There’s some anecdotal evidence that it’s a good way to communicate with large groups of people but an organization has to expend considerable resources to make connections. There’s no real evidence that there’s a benefit to participation in social media. It’s simply another way to communicate. 

Before your organization takes the plunge into the social media pool I would ask these seven questions.

1. Exactly how does this presence benefit the organization? Explain how participation in social media enhances the mission or benefits the people you serve. Will participation address a problem? What are the goals of this effort?  Is this the best use (or even a good use) of resources?  Is there another, better way to achieve these same goals?

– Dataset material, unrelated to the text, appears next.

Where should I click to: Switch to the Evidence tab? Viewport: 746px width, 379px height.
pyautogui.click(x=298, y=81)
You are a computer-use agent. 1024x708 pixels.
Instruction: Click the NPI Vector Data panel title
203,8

2. Is your organization fully aware of the terms of service of these sites?  How secure is private data on these sites?  Do you give up some (or all) of the control of the information you post? Does the data posted to these sites become the property of the sites?

3. Are you prepared to defend these sites? In light of the recent economic downturn, many non-profits are tightening their belts.  Other organizations or individuals may want to know how you can afford to pay someone to update your Facebook page.   Does it pass the “front page of the newspaper” test?  There are a lot of myths surrounding social media.  For example, some people think Facebook and MySpace are the same, filled with pedophiles.  Remember the first lesson of good public relations: An organization has to not only be pure but also has to appear pure.

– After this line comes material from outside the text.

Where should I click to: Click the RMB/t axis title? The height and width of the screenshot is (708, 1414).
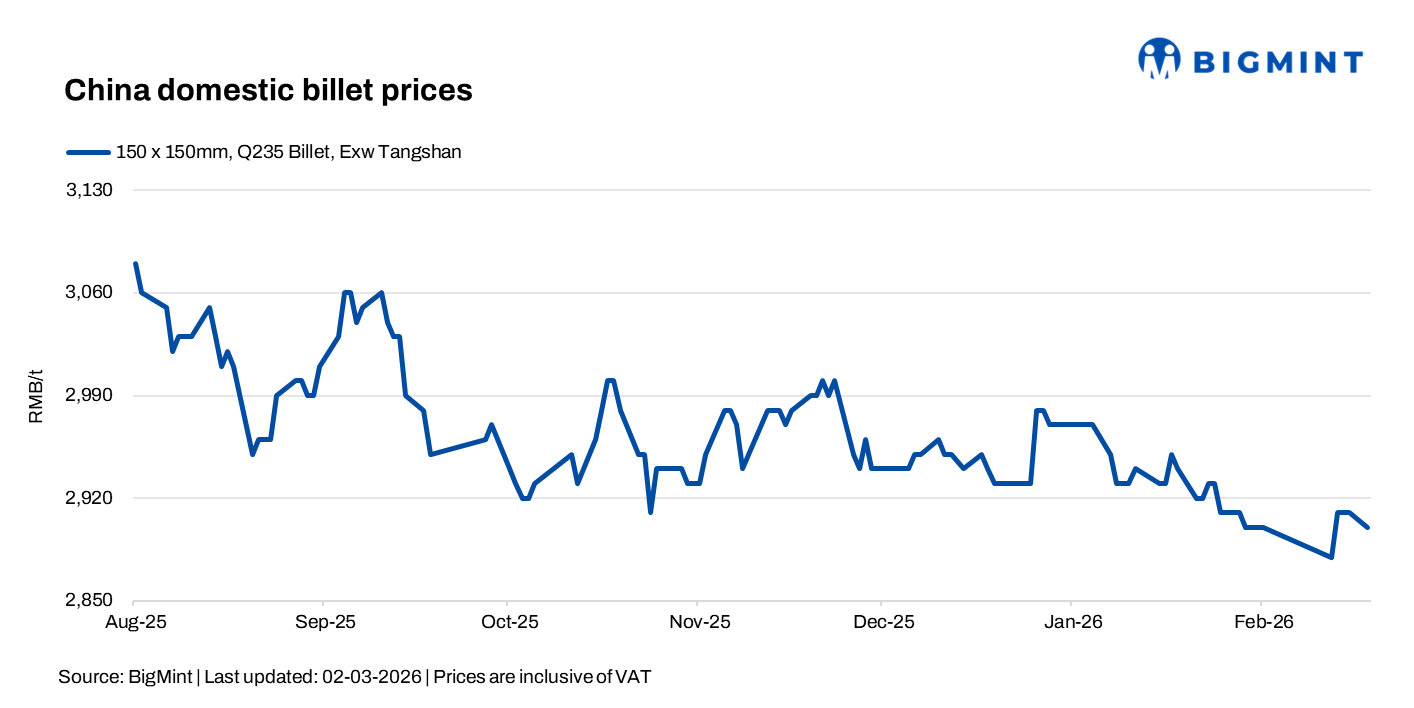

4. Are safeguards in place, like a reviewer or editor, to ensure that messages posted/sent are the proper ones, consider all stakeholders and always reflect positively on your organization?

5. Is there a social media plan? Has your management/board approved (either verbally or in writing) of this social media presence campaign?  Who is responsible for the execution of the plan/presence?

6. What are the most effective social media vehicles? If social media is free, do you get what you pay for?

7. Is social media a trend or a fad?  Fads tend to be short acting events while trends are longer lasting with more society-wide impact.  Two years ago MySpace was the hot thing and today it’s a social media ghetto.  Eight years ago blogs were the hot thing.  Is your organization hitching its wagon to a star or a train wreck?

Currently communications companies like Newsweek, CNN and MSNBC are experimenting with social media to see if it works.  Communications companies need to be on the cutting edge to stay ahead of the competition. Otherwise, smaller organizations, particularly those with limited resources should wait to see how the social media landscape plays out. 

Just because “everyone is doing it” is not a well thought out reason.  It’s too early to objectively assess the benefits of this new form of communication and it’s easy to forget that most people don’t read Twitter, Facebook or 20 blogs a day. Social media may be the hot thing right now but what is the real benefit compared to the costs?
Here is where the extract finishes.